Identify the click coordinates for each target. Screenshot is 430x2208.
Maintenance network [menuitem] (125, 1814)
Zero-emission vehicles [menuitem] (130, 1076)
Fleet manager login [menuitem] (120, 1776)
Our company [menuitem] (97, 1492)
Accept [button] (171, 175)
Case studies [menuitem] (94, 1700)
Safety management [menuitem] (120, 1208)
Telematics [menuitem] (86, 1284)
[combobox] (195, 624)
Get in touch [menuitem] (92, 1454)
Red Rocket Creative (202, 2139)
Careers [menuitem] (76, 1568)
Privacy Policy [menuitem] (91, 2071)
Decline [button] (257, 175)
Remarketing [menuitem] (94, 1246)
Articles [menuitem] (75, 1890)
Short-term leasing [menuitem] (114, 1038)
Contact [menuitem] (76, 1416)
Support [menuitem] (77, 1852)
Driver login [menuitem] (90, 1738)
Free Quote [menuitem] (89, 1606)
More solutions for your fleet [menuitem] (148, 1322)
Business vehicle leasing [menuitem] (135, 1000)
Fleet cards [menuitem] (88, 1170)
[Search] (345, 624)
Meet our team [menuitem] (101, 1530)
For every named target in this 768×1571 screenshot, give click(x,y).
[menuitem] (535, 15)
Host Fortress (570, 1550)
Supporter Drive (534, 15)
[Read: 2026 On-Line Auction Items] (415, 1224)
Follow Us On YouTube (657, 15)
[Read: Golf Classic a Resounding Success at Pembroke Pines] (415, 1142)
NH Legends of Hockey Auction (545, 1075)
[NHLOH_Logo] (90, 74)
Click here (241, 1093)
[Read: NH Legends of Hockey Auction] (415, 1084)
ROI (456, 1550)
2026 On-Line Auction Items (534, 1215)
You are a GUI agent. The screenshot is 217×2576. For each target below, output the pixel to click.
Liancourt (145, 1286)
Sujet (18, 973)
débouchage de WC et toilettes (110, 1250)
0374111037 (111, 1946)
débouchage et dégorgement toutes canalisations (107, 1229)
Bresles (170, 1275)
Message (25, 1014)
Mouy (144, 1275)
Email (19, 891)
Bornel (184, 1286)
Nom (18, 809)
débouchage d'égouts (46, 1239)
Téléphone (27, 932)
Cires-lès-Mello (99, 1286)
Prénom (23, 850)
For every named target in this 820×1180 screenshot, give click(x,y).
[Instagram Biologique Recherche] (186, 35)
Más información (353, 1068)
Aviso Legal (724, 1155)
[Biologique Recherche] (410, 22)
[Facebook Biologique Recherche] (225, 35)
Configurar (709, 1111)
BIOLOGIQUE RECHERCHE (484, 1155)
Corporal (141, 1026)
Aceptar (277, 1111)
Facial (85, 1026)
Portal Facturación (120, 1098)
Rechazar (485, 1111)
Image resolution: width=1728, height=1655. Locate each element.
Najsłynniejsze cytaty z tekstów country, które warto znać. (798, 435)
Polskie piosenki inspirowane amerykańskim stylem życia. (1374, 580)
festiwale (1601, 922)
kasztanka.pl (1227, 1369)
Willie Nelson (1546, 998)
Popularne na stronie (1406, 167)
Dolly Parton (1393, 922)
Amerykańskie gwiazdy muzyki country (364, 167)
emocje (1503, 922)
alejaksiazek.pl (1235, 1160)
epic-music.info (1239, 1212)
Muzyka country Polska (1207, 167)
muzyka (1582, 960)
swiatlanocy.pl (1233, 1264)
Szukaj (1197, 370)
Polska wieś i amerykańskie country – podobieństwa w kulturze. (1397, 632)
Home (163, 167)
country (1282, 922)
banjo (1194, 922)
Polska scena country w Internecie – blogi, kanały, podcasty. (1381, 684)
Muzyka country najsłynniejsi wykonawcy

━━━━━━━━

§ **WORK REQUIRED**: Everything from the first line of the listing above through the line holding "Follow Us On YouTube (657, 15)" must be retyped exactly; nothing else belongs in the reply.

§ **ANSWER BOX**:
Identify the click coordinates for each target. Screenshot is 430x2208.
Maintenance network [menuitem] (125, 1814)
Zero-emission vehicles [menuitem] (130, 1076)
Fleet manager login [menuitem] (120, 1776)
Our company [menuitem] (97, 1492)
Accept [button] (171, 175)
Case studies [menuitem] (94, 1700)
Safety management [menuitem] (120, 1208)
Telematics [menuitem] (86, 1284)
[combobox] (195, 624)
Get in touch [menuitem] (92, 1454)
Red Rocket Creative (202, 2139)
Careers [menuitem] (76, 1568)
Privacy Policy [menuitem] (91, 2071)
Decline [button] (257, 175)
Remarketing [menuitem] (94, 1246)
Articles [menuitem] (75, 1890)
Short-term leasing [menuitem] (114, 1038)
Contact [menuitem] (76, 1416)
Support [menuitem] (77, 1852)
Driver login [menuitem] (90, 1738)
Free Quote [menuitem] (89, 1606)
More solutions for your fleet [menuitem] (148, 1322)
Business vehicle leasing [menuitem] (135, 1000)
Fleet cards [menuitem] (88, 1170)
[Search] (345, 624)
Meet our team [menuitem] (101, 1530)
For every named target in this 768×1571 screenshot, give click(x,y).
[menuitem] (535, 15)
Host Fortress (570, 1550)
Supporter Drive (534, 15)
[Read: 2026 On-Line Auction Items] (415, 1224)
Follow Us On YouTube (657, 15)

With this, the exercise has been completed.